_Consigne_
D'après le texte, dans quelle ville l'agence Diller Scofidio + Renfro est-elle basée ? Répondez en une phrase, s'il vous plaît.

##### Texte

Moving Target : Frédéric Flamand et Diller+Scofidio
Durant un voyage de six mois au Brésil, Frédéric Flamand découvre le processus créatif de l’architecte Lina Bo Bardi. « Elle apportait des objets et commençait à rêver. » raconte le chorégraphe.
De là, naît l’idée de travailler avec des architectes. La rencontre entre Frédéric Flamand, Elisabeth Diller et Ricardo Scofidio était évidente. Le chorégraphe se rappelle ses lectures des livres des architectes :
« Pour nous, l’architecture, c’est tout ce qui se passe entre la peau d’une personne et la peau d’une autre personne. »
Diller Scofidio + Renfro, architectes
Partant des Cahiers non censurés du chorégraphe Vaslav Nijinski sur la création et ses méandres, Flamand va travailler sur la schizophrénie pour ce spectacle.
La scénographie
L’architecture créée par Diller Scofidio + Renfro – agence basée à New-York – est une interface. C’est un miroir semi-transparent, de la largeur du plateau, qui bascule à 45° au-dessus de la scène.
Il crée un trouble visuel très intéressant pour le spectateur. Où regarder les danseurs ? Sur le plateau ou sur le reflet dans le miroir ? A deux endroits opposés de l’espace scénique, simultanément, quelles actions suivre ?

##########
##### Extrait de données

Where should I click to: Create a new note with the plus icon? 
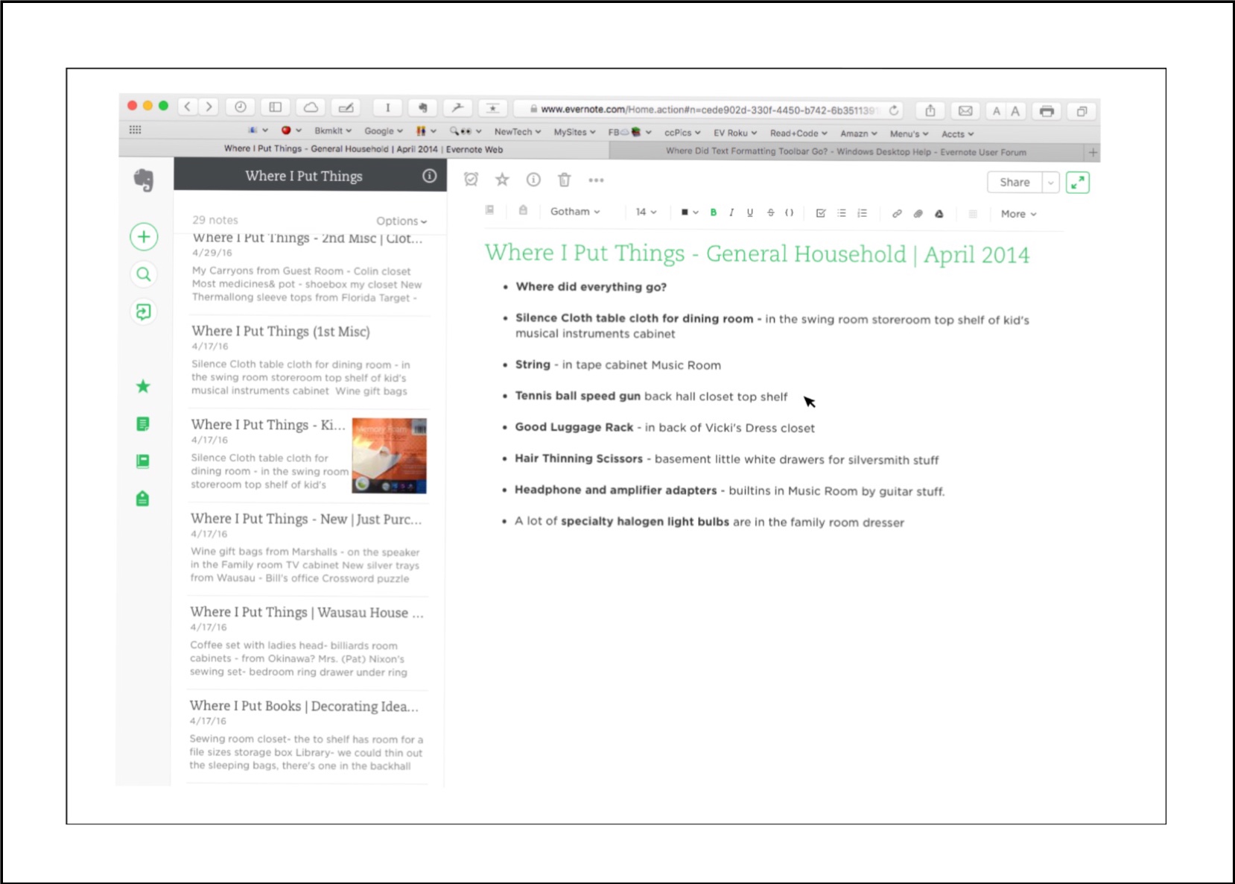pyautogui.click(x=143, y=236)
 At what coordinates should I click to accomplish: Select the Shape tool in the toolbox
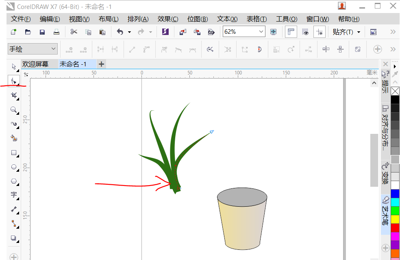point(13,81)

##########

_Résultat_
L'agence Diller Scofidio + Renfro est basée à New-York.